TASK GOAL
Copy the part of the records that opens with the line containing "Where should I click to: Click Export" and runs through the end of the records, reproducing each line without change.

INFORMATION SUPPLIED
________________
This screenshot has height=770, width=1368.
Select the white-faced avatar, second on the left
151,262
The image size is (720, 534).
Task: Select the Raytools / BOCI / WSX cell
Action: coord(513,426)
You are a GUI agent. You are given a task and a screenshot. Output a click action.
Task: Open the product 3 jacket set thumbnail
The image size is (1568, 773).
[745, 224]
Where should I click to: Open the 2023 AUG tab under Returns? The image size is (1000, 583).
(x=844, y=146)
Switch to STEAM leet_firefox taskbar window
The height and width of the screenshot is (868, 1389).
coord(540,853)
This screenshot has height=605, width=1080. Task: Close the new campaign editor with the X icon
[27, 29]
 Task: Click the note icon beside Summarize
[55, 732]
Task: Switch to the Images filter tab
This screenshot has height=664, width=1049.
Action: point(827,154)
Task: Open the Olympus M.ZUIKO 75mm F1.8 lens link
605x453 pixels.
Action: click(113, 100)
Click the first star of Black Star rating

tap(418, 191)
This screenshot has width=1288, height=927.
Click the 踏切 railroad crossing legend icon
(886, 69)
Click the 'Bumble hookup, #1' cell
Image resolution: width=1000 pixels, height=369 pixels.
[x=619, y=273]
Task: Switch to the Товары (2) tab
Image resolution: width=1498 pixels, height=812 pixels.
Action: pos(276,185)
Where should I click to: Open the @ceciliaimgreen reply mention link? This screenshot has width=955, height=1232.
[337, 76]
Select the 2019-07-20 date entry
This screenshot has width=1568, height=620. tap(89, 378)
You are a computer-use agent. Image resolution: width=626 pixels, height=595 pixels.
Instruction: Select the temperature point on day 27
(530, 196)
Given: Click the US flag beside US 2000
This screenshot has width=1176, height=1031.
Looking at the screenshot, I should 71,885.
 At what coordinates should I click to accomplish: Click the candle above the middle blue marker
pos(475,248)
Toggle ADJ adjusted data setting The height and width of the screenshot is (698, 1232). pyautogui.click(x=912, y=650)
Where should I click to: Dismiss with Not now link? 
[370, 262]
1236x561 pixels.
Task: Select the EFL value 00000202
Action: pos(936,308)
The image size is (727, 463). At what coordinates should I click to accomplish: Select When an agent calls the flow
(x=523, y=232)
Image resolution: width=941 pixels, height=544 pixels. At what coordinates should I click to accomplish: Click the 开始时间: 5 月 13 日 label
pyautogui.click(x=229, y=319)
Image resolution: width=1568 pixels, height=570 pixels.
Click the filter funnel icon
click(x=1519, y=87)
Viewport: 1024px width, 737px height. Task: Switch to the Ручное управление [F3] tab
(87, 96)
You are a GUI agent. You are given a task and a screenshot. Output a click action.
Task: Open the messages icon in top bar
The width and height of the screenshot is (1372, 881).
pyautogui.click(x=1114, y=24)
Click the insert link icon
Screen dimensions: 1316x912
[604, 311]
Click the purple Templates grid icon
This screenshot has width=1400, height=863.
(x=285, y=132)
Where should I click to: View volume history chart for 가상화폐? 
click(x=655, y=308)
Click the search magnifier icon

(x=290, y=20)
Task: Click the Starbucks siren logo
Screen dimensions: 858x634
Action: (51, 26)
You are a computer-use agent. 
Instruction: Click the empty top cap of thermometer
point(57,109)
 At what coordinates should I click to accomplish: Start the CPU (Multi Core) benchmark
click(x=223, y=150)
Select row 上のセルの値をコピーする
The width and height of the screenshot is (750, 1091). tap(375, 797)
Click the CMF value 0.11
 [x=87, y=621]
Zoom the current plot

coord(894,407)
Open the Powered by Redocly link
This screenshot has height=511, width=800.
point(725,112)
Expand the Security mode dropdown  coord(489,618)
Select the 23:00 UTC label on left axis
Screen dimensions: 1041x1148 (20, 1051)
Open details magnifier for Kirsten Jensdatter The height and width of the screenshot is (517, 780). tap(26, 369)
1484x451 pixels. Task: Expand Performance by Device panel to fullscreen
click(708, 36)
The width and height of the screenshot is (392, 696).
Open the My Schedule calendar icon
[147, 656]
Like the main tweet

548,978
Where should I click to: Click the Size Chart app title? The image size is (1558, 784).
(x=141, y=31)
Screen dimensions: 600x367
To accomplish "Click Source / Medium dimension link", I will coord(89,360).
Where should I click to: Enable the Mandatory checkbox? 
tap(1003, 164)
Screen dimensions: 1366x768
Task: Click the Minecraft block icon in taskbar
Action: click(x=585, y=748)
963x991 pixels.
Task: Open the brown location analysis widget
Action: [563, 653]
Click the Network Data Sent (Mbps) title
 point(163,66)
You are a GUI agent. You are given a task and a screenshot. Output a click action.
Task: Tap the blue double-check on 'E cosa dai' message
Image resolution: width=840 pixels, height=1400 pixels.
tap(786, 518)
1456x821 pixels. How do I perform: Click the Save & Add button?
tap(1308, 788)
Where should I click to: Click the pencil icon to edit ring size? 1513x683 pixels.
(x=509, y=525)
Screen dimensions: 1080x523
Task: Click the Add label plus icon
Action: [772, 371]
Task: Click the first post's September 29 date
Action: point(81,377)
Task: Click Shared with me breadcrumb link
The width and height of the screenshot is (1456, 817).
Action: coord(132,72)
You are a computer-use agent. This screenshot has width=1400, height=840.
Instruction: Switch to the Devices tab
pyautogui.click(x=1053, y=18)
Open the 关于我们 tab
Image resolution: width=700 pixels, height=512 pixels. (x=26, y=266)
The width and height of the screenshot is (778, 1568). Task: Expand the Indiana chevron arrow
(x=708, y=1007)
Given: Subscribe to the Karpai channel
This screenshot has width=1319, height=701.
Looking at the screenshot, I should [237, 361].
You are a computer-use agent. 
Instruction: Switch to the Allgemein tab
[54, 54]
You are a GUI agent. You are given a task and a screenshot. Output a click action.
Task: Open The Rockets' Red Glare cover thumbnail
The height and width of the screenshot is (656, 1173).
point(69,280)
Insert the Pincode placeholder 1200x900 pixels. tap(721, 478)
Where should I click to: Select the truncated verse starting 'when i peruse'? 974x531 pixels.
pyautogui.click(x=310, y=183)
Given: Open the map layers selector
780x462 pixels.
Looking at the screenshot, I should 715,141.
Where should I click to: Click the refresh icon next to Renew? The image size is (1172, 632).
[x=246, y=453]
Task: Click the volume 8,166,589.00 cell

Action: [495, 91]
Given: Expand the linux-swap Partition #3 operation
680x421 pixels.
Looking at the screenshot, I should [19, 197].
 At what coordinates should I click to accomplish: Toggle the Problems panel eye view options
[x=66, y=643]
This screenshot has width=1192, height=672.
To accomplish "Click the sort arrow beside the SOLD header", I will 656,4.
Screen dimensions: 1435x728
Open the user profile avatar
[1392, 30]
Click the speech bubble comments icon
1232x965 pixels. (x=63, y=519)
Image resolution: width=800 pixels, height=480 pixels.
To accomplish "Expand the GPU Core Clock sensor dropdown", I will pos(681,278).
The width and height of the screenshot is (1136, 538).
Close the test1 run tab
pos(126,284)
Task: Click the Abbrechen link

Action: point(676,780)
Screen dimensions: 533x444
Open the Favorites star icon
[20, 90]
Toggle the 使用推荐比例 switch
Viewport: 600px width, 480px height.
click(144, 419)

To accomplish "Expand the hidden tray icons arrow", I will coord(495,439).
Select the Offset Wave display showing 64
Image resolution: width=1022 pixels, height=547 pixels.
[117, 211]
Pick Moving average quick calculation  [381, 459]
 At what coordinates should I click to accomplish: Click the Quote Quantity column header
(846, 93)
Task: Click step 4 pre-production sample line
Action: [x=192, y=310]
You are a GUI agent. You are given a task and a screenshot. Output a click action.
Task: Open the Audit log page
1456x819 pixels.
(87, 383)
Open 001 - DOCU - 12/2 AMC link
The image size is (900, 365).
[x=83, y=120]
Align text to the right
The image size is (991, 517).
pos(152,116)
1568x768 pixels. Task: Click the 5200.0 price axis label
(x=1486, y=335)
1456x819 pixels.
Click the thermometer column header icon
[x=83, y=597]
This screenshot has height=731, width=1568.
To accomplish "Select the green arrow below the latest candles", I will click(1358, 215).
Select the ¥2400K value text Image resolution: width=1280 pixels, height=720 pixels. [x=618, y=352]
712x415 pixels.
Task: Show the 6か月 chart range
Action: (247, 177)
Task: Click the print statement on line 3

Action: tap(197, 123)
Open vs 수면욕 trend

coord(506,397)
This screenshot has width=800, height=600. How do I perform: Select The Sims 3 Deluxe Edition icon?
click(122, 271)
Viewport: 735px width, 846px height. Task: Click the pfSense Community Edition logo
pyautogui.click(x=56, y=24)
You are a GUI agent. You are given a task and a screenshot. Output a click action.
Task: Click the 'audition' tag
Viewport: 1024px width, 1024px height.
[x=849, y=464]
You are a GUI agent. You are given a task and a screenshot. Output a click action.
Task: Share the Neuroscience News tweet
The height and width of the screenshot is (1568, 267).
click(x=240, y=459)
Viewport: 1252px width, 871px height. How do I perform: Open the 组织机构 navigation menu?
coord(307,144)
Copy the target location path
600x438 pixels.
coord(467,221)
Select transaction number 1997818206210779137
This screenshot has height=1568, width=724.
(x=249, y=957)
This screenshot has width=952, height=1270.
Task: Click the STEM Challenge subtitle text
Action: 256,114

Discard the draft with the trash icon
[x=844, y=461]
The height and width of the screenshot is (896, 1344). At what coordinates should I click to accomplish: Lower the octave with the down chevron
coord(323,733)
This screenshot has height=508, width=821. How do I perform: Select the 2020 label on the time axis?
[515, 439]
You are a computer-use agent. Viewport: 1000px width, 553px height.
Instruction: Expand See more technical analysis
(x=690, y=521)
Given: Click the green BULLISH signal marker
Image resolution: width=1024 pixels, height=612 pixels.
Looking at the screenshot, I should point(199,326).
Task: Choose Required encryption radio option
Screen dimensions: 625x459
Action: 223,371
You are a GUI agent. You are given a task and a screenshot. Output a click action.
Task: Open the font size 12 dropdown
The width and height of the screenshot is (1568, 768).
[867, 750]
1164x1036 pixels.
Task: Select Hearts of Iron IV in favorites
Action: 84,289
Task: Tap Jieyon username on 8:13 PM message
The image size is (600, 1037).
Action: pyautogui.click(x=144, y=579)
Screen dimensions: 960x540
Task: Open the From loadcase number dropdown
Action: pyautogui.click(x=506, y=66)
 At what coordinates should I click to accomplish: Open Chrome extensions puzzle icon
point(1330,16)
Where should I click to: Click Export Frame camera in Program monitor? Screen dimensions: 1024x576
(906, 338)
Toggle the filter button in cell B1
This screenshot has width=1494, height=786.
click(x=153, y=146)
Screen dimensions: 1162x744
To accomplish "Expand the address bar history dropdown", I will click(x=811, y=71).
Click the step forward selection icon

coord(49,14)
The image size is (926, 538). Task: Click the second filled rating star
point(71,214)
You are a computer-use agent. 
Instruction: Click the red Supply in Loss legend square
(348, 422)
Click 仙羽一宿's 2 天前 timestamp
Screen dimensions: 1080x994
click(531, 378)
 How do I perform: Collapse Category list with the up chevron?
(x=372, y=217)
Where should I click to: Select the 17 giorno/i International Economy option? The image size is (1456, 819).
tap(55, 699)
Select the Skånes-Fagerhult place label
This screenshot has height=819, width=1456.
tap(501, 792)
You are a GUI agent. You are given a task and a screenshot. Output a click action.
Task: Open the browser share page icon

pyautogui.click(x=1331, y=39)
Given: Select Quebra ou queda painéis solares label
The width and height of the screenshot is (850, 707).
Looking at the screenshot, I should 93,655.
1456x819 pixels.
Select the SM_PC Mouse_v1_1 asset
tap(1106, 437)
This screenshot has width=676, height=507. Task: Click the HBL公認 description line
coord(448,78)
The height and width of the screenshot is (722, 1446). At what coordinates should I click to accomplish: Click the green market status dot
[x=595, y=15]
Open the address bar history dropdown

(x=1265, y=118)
________________
OUTPUT BELOW
Where should I click to: Click Export Frame camera in Program monitor? Screen dimensions: 1024x576
(906, 338)
Toggle the filter button in cell B1
This screenshot has width=1494, height=786.
click(x=153, y=146)
Screen dimensions: 1162x744
To accomplish "Expand the address bar history dropdown", I will click(x=811, y=71).
Click the step forward selection icon

coord(49,14)
The image size is (926, 538). Task: Click the second filled rating star
point(71,214)
You are a computer-use agent. 
Instruction: Click the red Supply in Loss legend square
(348, 422)
Click 仙羽一宿's 2 天前 timestamp
Screen dimensions: 1080x994
click(531, 378)
 How do I perform: Collapse Category list with the up chevron?
(x=372, y=217)
Where should I click to: Select the 17 giorno/i International Economy option? The image size is (1456, 819).
tap(55, 699)
Select the Skånes-Fagerhult place label
This screenshot has height=819, width=1456.
tap(501, 792)
You are a GUI agent. You are given a task and a screenshot. Output a click action.
Task: Open the browser share page icon

pyautogui.click(x=1331, y=39)
Given: Select Quebra ou queda painéis solares label
The width and height of the screenshot is (850, 707).
Looking at the screenshot, I should 93,655.
1456x819 pixels.
Select the SM_PC Mouse_v1_1 asset
tap(1106, 437)
This screenshot has width=676, height=507. Task: Click the HBL公認 description line
coord(448,78)
The height and width of the screenshot is (722, 1446). At what coordinates should I click to accomplish: Click the green market status dot
[x=595, y=15]
Open the address bar history dropdown

(x=1265, y=118)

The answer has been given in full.